Painting of the month for April 2016

The Burial of St. Petronilla

1621-23. Oil on canvas Capitolini Museum, Rome

This is a painting that I have been meaning to use as POTM since I saw it in Rome in 2014. Despite not having a good memory, I vividly remember walking into the gallery at the Musei Capitolini, and being overwhelmed by it. Firstly by the size of it (is is about 7 x 4 metres), and secondly by the beauty of it. St Petronilla was famed for her purity, ‘the golden Petronilla, the sweetest daughter’ was inscribed upon her tomb. Some believe her father to be the apostle St Peter, and it was for a chapel in St Peter’s basilica that this painting was commissioned. The artist has captured the saint’s burial and ascension all in one scene.
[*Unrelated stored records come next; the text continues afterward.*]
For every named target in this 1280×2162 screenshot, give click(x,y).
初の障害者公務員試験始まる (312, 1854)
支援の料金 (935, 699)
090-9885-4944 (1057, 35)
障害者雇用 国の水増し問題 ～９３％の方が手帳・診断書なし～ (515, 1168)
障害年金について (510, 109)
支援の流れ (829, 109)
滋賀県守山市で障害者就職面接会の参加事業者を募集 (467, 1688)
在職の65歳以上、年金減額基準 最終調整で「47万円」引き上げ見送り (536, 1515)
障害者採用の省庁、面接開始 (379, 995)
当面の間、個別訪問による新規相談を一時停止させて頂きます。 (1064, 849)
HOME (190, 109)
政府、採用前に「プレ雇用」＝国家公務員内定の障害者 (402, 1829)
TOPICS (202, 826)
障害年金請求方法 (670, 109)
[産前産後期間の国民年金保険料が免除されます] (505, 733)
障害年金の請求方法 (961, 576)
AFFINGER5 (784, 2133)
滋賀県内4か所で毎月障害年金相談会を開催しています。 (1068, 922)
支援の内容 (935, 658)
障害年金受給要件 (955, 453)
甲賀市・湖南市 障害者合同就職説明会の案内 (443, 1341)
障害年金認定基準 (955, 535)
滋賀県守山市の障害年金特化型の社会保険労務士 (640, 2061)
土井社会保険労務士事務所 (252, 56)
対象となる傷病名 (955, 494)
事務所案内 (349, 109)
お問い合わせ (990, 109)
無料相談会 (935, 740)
The canvas is divided into two diagonally, with the earthly realm below and heavenly above. The tomb is at eye-level, which puts us as the viewer beside the grave and encourages us to look up. A pair of hands rise out of the space to receive Petronilla’s body down into the grave. We see her from an angle painted with staggeringly virtuosity, her flower-wreathed head tilted back so that we can see her face. Two men lowering the body down with makeshift straps of cloth do so with care and solemnity, their muscular arms tensing and hands gripping firmly so as not to drop the precious load. The face of the elder man on the left is surely straight out of a Caravaggio painting, that furrowed brow and scraggly beard are very familiar. Seven surrounding figures mourn the saint, each showing different emotions. The details of classical architectural serve as a stage to the drama, focusing our attention in on the action. The large stone steps enhance this feeling, bringing the action further towards us and away from the expanse of blue sky backdrop. There is an inscription on the step at the bottom right corner dedicates the work to Pope Gregory XV, in whose service Guercino was in at the time.
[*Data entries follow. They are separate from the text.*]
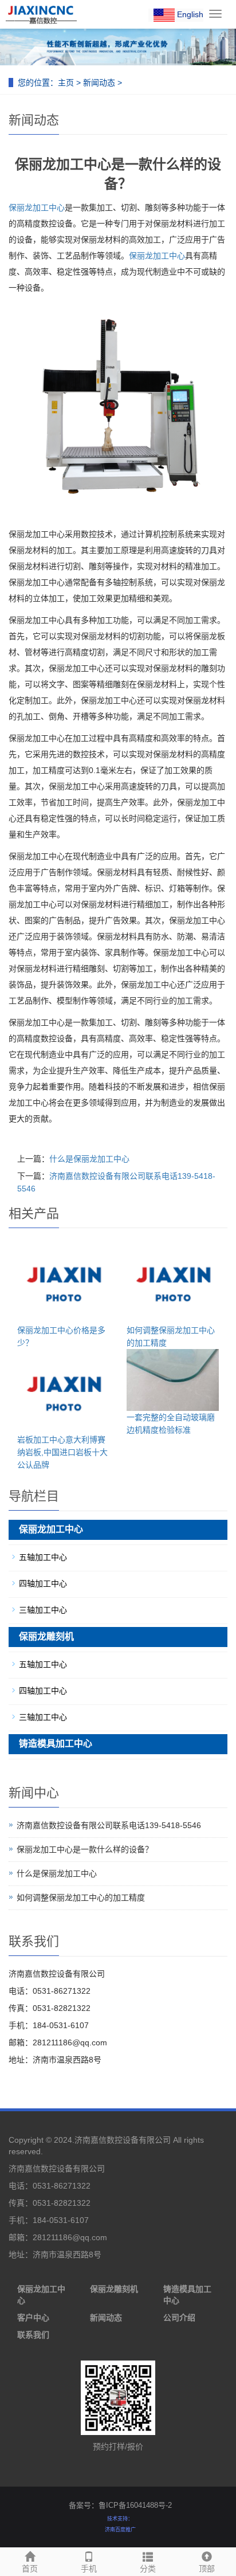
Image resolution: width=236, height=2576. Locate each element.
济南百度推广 (120, 2529)
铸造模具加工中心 (55, 1743)
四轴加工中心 (43, 1583)
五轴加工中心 (43, 1557)
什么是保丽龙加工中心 (89, 1158)
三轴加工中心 (43, 1609)
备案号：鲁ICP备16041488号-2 (120, 2505)
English (189, 14)
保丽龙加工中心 (37, 207)
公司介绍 (179, 2317)
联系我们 (33, 2334)
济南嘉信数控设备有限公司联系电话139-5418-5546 (109, 1825)
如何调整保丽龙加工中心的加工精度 (81, 1897)
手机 (89, 2568)
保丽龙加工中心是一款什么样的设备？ (85, 1849)
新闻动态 (99, 82)
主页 (66, 82)
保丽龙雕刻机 (46, 1636)
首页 (30, 2568)
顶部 (207, 2568)
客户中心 (33, 2317)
The painting is divided by what appears to be a level of clouds, which Petronilla has travelled up to be received by Jesus. She kneels before him, arms crossed over her chest, her head bowed in reverence. She is dressed resplendently, in rich red and gold clothes, adorned with gold jewellery and her hair braided; very differently from the simple white dress she is being buried in. Christ welcomes her to heaven with open arms, stepping towards her in a swathe of cobalt blue cloth, as if he is about to lift her up. The two figures are surrounded by angels and cherubs, who swirl around them, one above them is flying down with a crown to put on Petronilla’s head.
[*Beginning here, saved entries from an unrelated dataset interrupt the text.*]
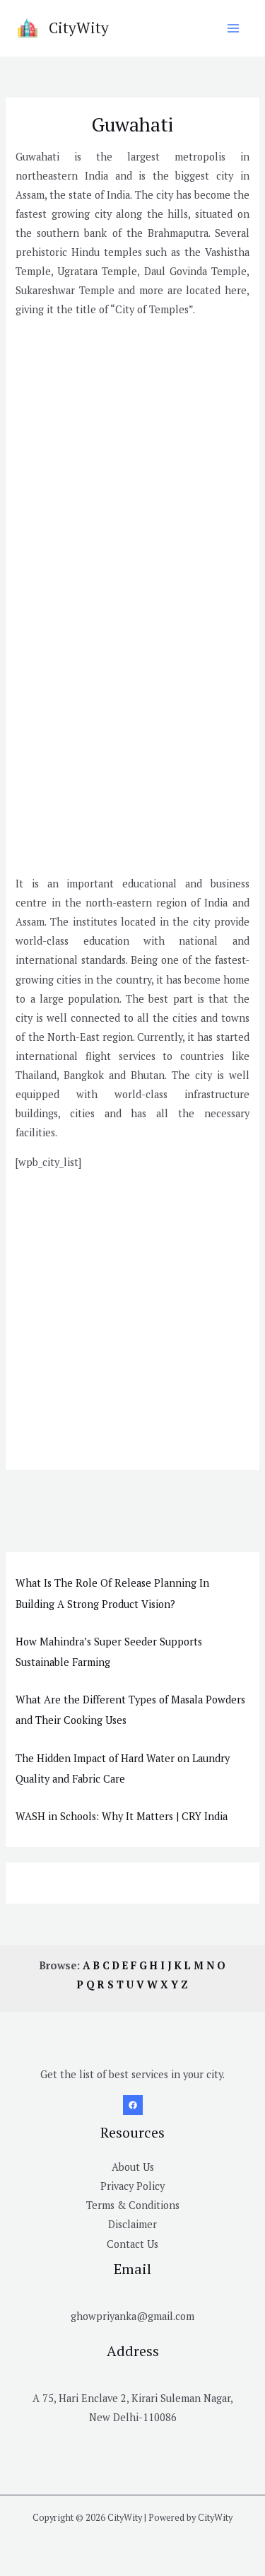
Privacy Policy (132, 2186)
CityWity (79, 27)
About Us (133, 2167)
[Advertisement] (132, 462)
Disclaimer (132, 2224)
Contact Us (132, 2244)
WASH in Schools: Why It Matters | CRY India (122, 1816)
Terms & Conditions (132, 2205)
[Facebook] (133, 2105)
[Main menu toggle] (233, 28)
I love the energy of this painting, it sucks you in and guides your eye around it. It has all the extravagance and vivid colours of the Baroque, but it is combined with a naturalism in the figures poses and emotions. This is something that Guercino does particularly well. The fluidity of the composition can be put down to his skills as a draughtsman, he worked through preparatory sketches to get the desired result. The use of jewel-like tones, especially blues, reds and golds, really bind and balance the movement within the painting. There are a lot of textures in the painting; from the crisp white shirt of the boy holding a candle, peering over at the body from the left, the canary yellow velvet cushion on the curiously places chaise longue, and the red brocade fabric hung around the saint. In a painting depicting a dramatic event that is so rich in detail, it is miraculously quiet.